__Text block__
━━━━━━━━━━━━━━━━━━━━━━━━━━━━━━
Implement Multi-Tenancy Using Vertica

Overview

Vertica allows you to design and implement multi-tenancy systems to service multiple customers. Evaluate your performance, storage, and security needs to choose a model that best suits your data design and workload. Carefully consider the number of tables and columns that each tenant requires over time. Tables and columns translate into catalog objects. If the storage requirements for catalog objects increase, the memory size increases. In addition, a larger catalog can negatively affect database performance.

This document provides best practices for Vertica multi-tenant environment. The document describes why you might implement multi-tenancy and three approaches for configuring your Vertica database to support multiple tenants.

  • About multi-tenancy
  • Advantages and disadvantages of multi-tenancy
  • Using Vertica for multi-tenancy
    • Multiple schemas: One schema per tenant
    • One schema: Add tenant_id field to base tables
    • Multiple clusters: One cluster per tenant

Introduction to Multi-Tenancy

In a Vertica multi-tenant environment, one instance of a Vertica database supports multiple tenants accessing the data. Each tenant may access its own data set or multiple tenants may share specific data sets.

Software as a Service (SaaS) environments use multi-tenancy. A Vertica customer has database that provides services to several customers. Typically, the database has multiple data sets, each of which corresponds to a custom service provided to each customer (tenant).
━━━━━━━━━━━━━━━━━━━━━━━━━━━━━━
__Collected material__
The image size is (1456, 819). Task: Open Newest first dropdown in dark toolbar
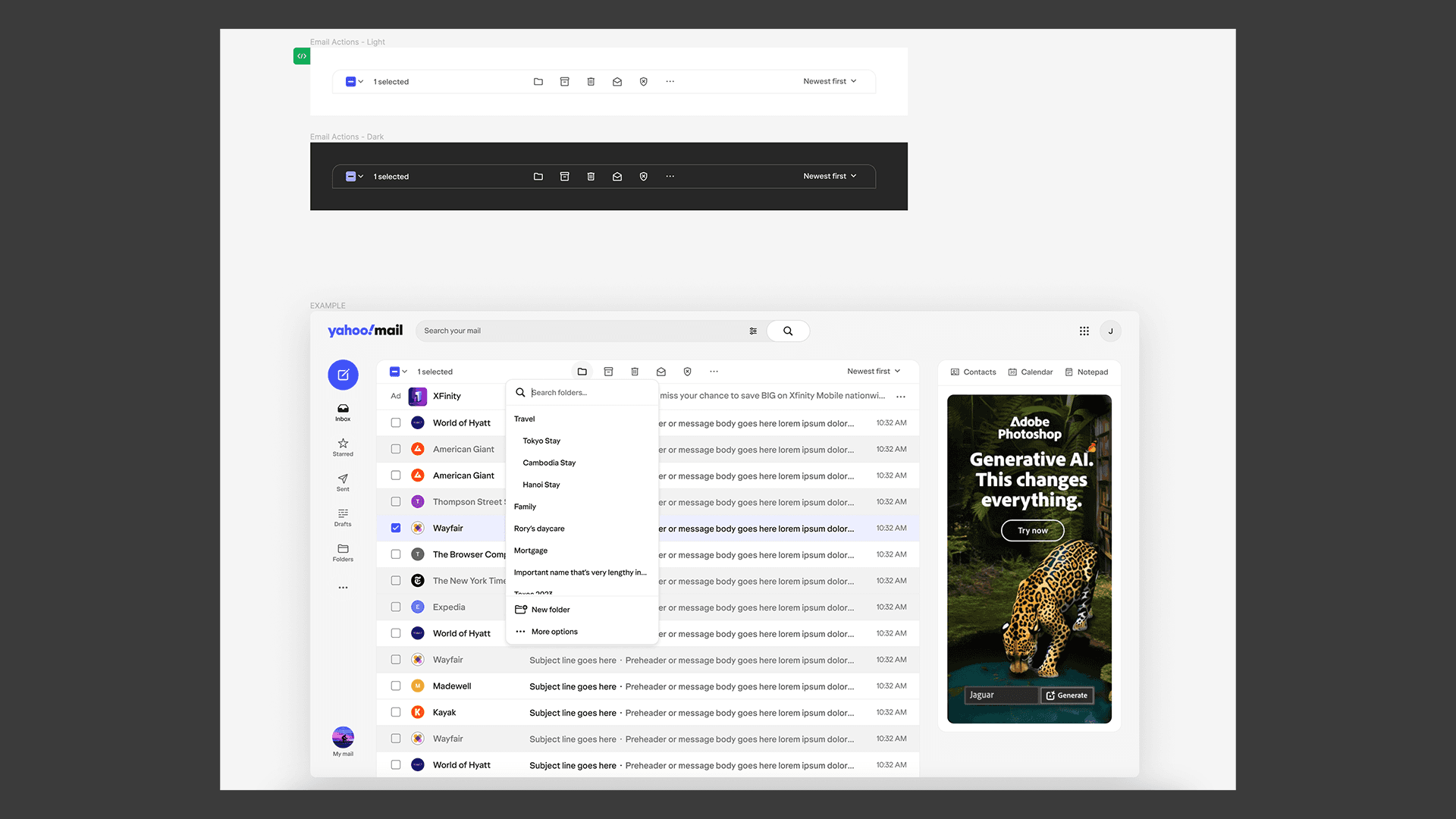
━━━━━━━━━━━━━━━━━━━━━━━━━━━━━━
__Task instructions__
**1.** In the text on Vertica multi-tenancy, what do tables and columns translate into?
**2.** Carry on the text on Vertica multi-tenancy from its last sentence.

__Answers below__
**1.** Catalog objects.

**2.**
Consider an example: XYZ Company has a domain www.xyz.com. XYZ Company has multiple customers that share that web space, but use their own URLs. ABC Company owns www.abc.com, and DEF Company owns www.def.com. XYZ Company configures a Vertica database such that each domain has its own data set, defined as schemas, in that database. Each customer can load, manipulate, and analyze only their own data. They cannot access data in any other schema.

This configuration saves money for customers of the XYZ Company. The XYZ Company incurs the costs of purchasing a Vertica database and hiring database administrators instead of its customers. The XYZ Company manages the database and provides services to its customers. 

Advantages and Disadvantages of Using Vertica for Multi-Tenancy

Use Vertica multi-tenancy if it suits your business needs.

Advantages Disadvantages

With Vertica you can create a multi-tenant environment using these features:

  • User-defined resource pools allow tenants to share memory resources. Tenants who have higher workloads or noisy neighbors need their own resource pools. The resource pools do not help manage the CPU, I/O, and network demands of multiple tenants. 
  • Schemas to segregate each tenant allow each tenant to access data in their designated schema.
  • Object-level backups can back up each tenant individually and on different schedules.
  • Storage locations direct the storage location of the data. You can store each tenant's data in a different storage location for I/O or security purposes.
  • Perform database upgrades only once if you have one instance of the database to affect all the tenants.
  • Copy data between schemas using EXPORT TO and COPY FROM. These statements support copying data at the table or schema level.

If your environment requires a SaaS multi-tenancy model, take into consideration the following issues with Vertica and multi-tenancy:

  • If you have a large number of tenants, you may require a complex database configuration so that no tenant becomes starved for resources.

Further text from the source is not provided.